The small sample size and the lack of information about underlying medical conditions in the second group of patients are some of the limitations of the present study. Nonetheless, our findings indicate an association between immune response very early in the course of the disease and outcome. This association contrasts with what is seen in HIV infection since low SARS-CoV-2 viral loads up to 36 h from symptom onset were associated with high T-cell activation and better outcome.

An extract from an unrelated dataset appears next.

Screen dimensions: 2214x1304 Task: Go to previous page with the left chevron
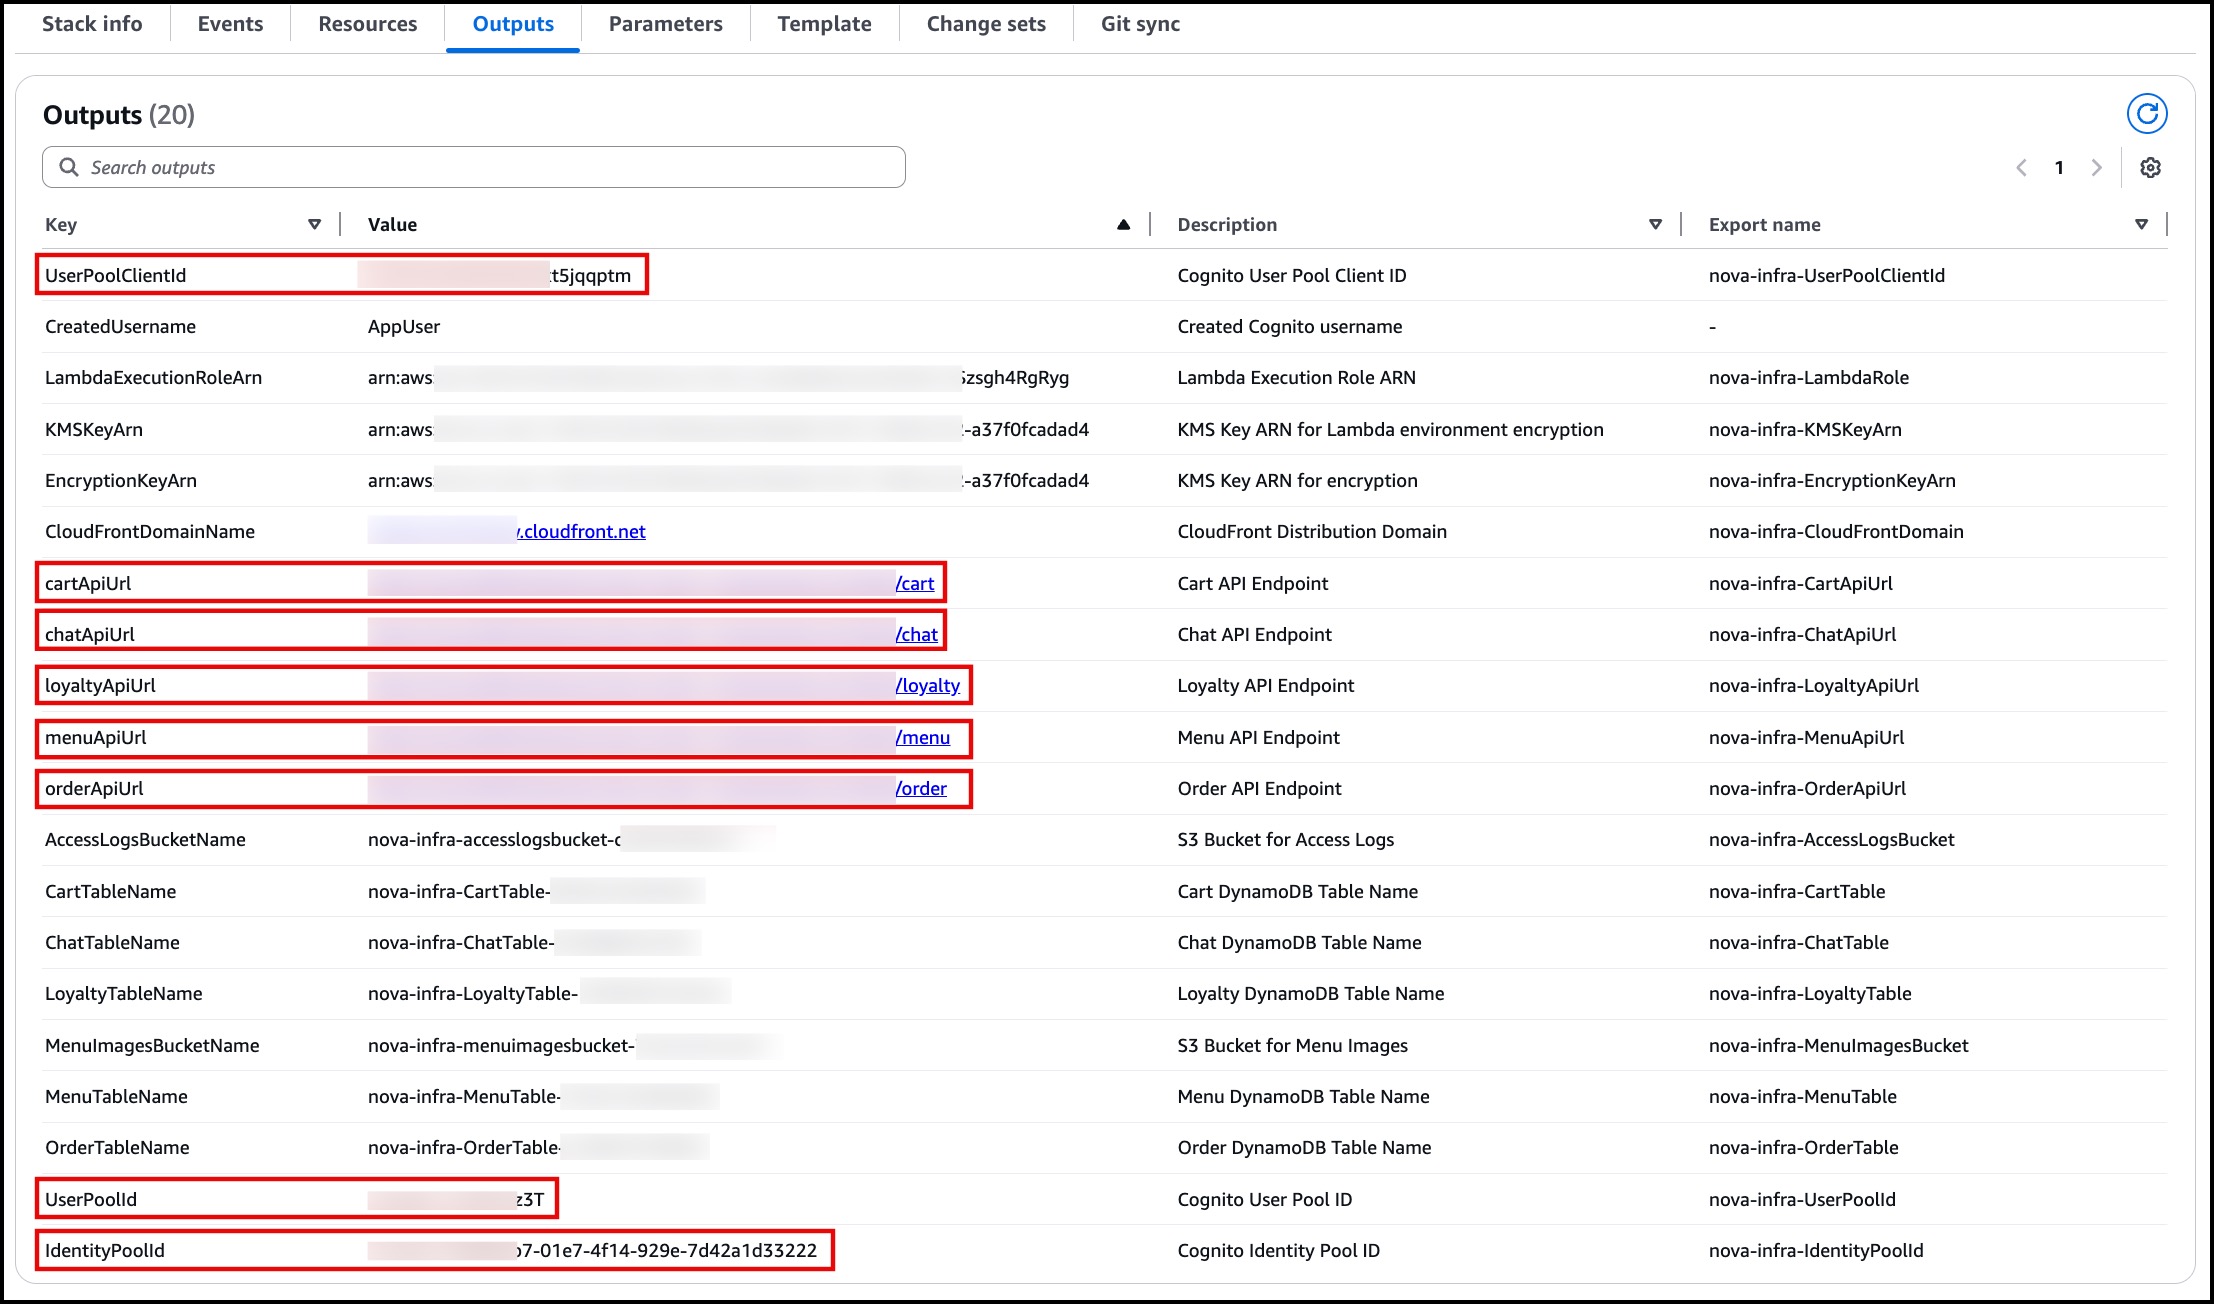click(x=2021, y=168)
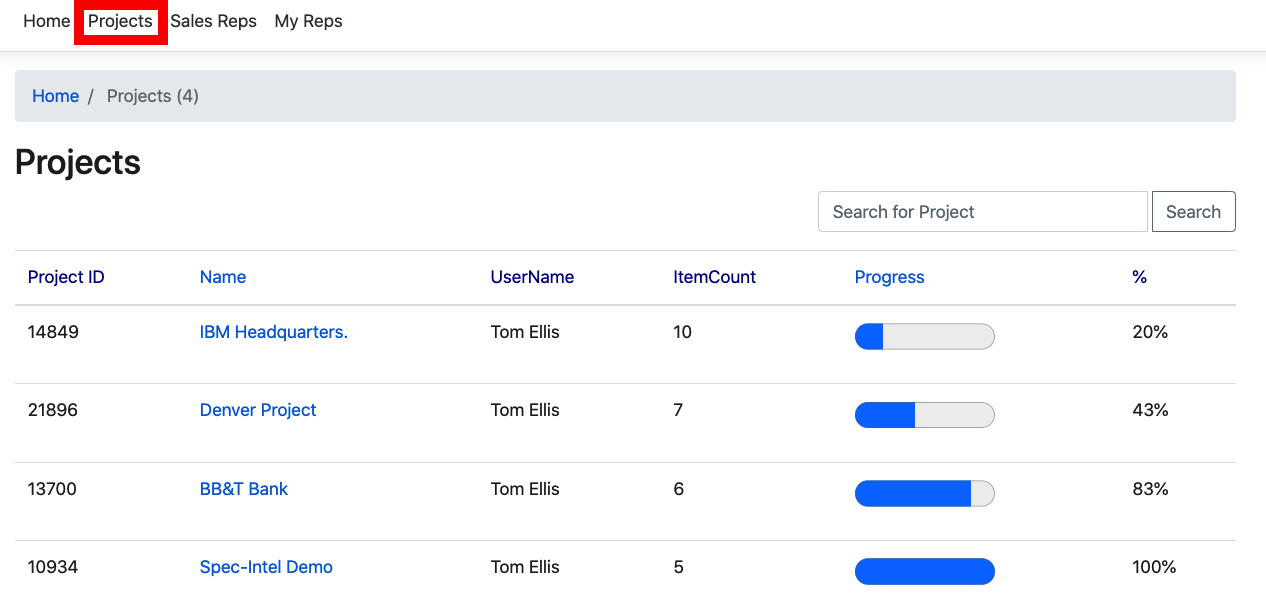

Our findings appear to be counter-intuitive and contradict published data that indicated that the presence of HLA class I molecules with higher binding affinity is associated with a more favorable COVID-19 outcome [45]. Nonetheless, data from clinical trials seem to lend support to our findings since the use of corticosteroids, which have immune modulatory and anti-inflammatory effects, early in the course of the disease does not confer clinical benefit and may even be harmful, whereas their use later in the course of the disease in patients with poorer prognosis is associated with a better outcome [46, 47]. We believe that our observations may help identify biomarkers for predicting disease progression and assist in the development of immunomodulatory therapeutic interventions and the appropriate timing of their use.